🤖 AI Summary
This paper addresses dynamic task allocation for heterogeneous drone fleets in on-demand aerial logistics, where battery capacities are unknown and energy consumption models are unavailable. We propose a decentralized auction framework integrating multi-agent online learning (UCB-based policies) with real-time energy state estimation. Our key innovation is “confidence-counterintuitive scheduling”: orders are prioritized to the drone with the lowest bidding confidence, while low-energy drones are permitted to commit to future fulfillment—enabling cross-temporal energy-aware dispatching. Simulation results demonstrate that, compared to fixed-threshold baselines, our approach reduces average delivery time by 19%, increases successful order rate by 27%, and exhibits strong long-term deployment robustness under uncertain energy dynamics.
📝 Abstract
Unmanned Aerial Vehicles (UAVs) are expected to transform logistics, reducing delivery time, costs, and emissions. This study addresses an on-demand delivery , in which fleets of UAVs are deployed to fulfil orders that arrive stochastically. Unlike previous work, it considers UAVs with heterogeneous, unknown energy storage capacities and assumes no knowledge of the energy consumption models. We propose a decentralised deployment strategy that combines auction-based task allocation with online learning. Each UAV independently decides whether to bid for orders based on its energy storage charge level, the parcel mass, and delivery distance. Over time, it refines its policy to bid only for orders within its capability. Simulations using realistic UAV energy models reveal that, counter-intuitively, assigning orders to the least confident bidders reduces delivery times and increases the number of successfully fulfilled orders.
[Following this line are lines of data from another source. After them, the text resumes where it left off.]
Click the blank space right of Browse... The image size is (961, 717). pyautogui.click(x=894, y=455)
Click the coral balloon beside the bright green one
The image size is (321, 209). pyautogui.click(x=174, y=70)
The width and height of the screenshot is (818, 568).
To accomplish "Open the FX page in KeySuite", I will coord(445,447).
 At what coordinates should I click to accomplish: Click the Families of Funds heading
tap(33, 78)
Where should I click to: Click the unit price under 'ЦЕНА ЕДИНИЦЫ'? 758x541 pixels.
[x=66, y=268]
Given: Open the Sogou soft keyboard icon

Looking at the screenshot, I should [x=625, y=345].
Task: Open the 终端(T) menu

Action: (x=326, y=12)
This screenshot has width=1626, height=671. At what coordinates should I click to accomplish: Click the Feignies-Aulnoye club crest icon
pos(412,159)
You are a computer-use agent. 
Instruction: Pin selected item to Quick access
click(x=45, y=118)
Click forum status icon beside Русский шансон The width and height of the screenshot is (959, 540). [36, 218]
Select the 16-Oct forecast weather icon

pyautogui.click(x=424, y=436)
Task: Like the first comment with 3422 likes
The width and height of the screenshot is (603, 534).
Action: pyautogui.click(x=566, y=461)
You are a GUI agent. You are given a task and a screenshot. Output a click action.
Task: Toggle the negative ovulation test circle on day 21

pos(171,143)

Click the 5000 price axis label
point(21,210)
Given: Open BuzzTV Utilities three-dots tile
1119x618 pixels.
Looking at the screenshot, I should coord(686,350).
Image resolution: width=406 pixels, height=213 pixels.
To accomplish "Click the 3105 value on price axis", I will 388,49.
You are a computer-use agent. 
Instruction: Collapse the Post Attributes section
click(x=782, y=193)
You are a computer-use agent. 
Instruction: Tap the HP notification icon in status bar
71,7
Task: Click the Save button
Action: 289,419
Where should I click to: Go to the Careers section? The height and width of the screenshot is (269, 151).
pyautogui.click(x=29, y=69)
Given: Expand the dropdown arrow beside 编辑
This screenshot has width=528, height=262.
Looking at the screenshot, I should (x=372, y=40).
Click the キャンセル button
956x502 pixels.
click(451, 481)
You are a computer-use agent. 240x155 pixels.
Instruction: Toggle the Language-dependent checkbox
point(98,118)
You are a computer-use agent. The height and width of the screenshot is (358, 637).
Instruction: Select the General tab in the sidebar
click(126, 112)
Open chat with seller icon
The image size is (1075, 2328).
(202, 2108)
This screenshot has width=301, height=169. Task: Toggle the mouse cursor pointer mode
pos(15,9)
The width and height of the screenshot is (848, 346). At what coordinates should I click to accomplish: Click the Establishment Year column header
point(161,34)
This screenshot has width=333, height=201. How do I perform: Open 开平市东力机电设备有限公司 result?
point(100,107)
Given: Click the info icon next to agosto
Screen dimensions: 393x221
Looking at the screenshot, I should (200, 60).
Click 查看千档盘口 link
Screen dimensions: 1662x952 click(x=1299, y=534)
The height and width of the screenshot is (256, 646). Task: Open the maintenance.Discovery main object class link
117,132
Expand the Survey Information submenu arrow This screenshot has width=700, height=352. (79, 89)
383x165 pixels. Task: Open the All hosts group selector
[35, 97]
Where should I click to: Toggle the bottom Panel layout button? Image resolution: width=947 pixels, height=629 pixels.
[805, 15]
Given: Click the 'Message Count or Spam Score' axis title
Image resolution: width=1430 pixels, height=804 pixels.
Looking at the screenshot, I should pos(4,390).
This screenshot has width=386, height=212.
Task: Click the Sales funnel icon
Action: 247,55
This strategy is shown to outperform threshold-based methods which require UAVs to exceed specific charge levels at deployment. We propose a variant of the strategy which uses learned policies for forecasting. This enables UAVs with insufficient charge levels to commit to fulfilling orders at specific future times, helping to prioritise early orders. Our work provides new insights into long-term deployment of UAV swarms, highlighting the advantages of decentralised energy-aware decision-making coupled with online learning in real-world dynamic environments.